> DIRECTIONS: Restate word for word the lines from the one containing "The width and height of the screenshot is (1568, 687)." through the end of the listing below, with both ends included.

> LISTED RECORDS:

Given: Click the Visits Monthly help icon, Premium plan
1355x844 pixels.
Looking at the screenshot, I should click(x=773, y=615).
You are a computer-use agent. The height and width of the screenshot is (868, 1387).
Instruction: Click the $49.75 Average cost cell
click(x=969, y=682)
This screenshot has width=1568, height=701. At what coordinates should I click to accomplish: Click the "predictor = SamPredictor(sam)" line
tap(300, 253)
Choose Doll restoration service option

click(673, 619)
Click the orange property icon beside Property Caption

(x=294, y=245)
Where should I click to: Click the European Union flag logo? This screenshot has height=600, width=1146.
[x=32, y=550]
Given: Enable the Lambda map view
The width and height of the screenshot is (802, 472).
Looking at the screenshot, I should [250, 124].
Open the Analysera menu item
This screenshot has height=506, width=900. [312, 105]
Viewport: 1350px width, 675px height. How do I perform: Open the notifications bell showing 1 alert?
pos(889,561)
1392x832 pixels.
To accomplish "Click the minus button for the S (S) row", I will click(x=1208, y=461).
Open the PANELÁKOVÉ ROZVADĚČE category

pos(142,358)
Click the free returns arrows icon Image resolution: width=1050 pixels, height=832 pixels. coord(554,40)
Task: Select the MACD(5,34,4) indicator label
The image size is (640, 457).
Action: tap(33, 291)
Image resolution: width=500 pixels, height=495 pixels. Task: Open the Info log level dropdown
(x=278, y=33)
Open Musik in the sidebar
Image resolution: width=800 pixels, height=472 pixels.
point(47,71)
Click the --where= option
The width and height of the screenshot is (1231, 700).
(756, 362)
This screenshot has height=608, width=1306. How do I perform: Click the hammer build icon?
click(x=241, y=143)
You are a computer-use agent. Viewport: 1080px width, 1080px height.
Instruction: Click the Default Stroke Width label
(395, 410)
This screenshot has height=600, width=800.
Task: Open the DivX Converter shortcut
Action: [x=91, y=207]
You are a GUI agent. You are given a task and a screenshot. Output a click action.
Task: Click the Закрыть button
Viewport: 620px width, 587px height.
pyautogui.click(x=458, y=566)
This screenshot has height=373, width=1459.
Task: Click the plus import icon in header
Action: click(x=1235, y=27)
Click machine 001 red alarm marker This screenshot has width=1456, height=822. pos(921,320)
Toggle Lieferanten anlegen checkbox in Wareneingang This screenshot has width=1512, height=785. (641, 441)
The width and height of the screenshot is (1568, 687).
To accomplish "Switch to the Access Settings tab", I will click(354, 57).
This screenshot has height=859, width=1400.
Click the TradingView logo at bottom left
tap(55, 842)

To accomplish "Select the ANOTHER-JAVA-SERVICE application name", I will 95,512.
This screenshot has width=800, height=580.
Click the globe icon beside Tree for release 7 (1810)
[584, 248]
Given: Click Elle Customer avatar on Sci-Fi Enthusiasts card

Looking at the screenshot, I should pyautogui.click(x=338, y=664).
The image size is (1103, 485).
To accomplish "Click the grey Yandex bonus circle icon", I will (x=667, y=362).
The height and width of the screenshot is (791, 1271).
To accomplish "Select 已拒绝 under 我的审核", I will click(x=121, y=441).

> RESULT OF THIS TASK:
The width and height of the screenshot is (1568, 687).
To accomplish "Switch to the Access Settings tab", I will click(354, 57).
This screenshot has height=859, width=1400.
Click the TradingView logo at bottom left
tap(55, 842)

To accomplish "Select the ANOTHER-JAVA-SERVICE application name", I will 95,512.
This screenshot has width=800, height=580.
Click the globe icon beside Tree for release 7 (1810)
[584, 248]
Given: Click Elle Customer avatar on Sci-Fi Enthusiasts card

Looking at the screenshot, I should pyautogui.click(x=338, y=664).
The image size is (1103, 485).
To accomplish "Click the grey Yandex bonus circle icon", I will (x=667, y=362).
The height and width of the screenshot is (791, 1271).
To accomplish "Select 已拒绝 under 我的审核", I will click(x=121, y=441).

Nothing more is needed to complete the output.